We had a great session. Fourteen people joined us – most were from the local community but two had travelled from the Central Coast – thank you to those people especially, and to all for contributing to an interesting discussion.
One beautiful and very brave participant opened up about how she does not want to die alone.
But she lives alone and along time ago lost her trust in institutions, doctors and lawyers. I don’t want to give the impression she was vulnerable. She was one of the strongest, most powerful people in the room. Is she lonely? I don’t know. But she was very open about her ‘aloneness’.
She also wants to have the best death possible.
The group, including a knowledgable representative from the the local health care district, listened and offered suggestions about how someone who wants to retain their autonomy and maintain their privacy and sense of control can achieve the good death.

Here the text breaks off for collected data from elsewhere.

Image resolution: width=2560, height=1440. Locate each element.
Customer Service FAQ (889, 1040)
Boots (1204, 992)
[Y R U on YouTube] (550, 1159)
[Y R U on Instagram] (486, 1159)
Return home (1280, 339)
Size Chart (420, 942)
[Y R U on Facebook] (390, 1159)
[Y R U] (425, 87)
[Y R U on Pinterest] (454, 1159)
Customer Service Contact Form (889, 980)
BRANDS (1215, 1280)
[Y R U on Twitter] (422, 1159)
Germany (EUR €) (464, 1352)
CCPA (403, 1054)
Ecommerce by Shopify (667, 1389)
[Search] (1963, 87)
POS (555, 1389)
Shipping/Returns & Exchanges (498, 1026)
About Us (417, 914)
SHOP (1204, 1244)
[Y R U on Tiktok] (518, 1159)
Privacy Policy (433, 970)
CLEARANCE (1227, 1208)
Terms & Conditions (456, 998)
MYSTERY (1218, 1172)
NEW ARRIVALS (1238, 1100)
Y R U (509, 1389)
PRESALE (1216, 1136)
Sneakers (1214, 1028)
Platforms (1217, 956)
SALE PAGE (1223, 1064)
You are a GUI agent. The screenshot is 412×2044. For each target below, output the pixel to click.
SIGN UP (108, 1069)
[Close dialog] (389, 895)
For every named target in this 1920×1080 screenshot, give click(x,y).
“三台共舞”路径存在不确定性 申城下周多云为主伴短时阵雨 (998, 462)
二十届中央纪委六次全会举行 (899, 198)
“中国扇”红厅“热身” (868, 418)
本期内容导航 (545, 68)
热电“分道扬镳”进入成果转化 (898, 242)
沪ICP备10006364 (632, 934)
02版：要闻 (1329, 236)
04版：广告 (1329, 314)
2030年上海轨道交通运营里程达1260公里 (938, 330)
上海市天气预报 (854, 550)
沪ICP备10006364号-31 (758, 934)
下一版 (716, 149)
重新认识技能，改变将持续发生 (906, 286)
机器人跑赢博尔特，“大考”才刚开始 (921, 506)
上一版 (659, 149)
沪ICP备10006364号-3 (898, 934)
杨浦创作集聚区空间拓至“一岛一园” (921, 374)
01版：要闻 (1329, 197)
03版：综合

It is a real challenge. Because today, as a society, we believe the ideal death is one that is pain free and one in which our wishes are followed, our personhood respected.
But to achieve this we need to negotiate with others, talking to health professionals to say what we want, talking with other advocates to ensure they really understand us.
So my friend presents a conundrum: how do we achieve the best death, when we live in isolation and want to retain our autonomy?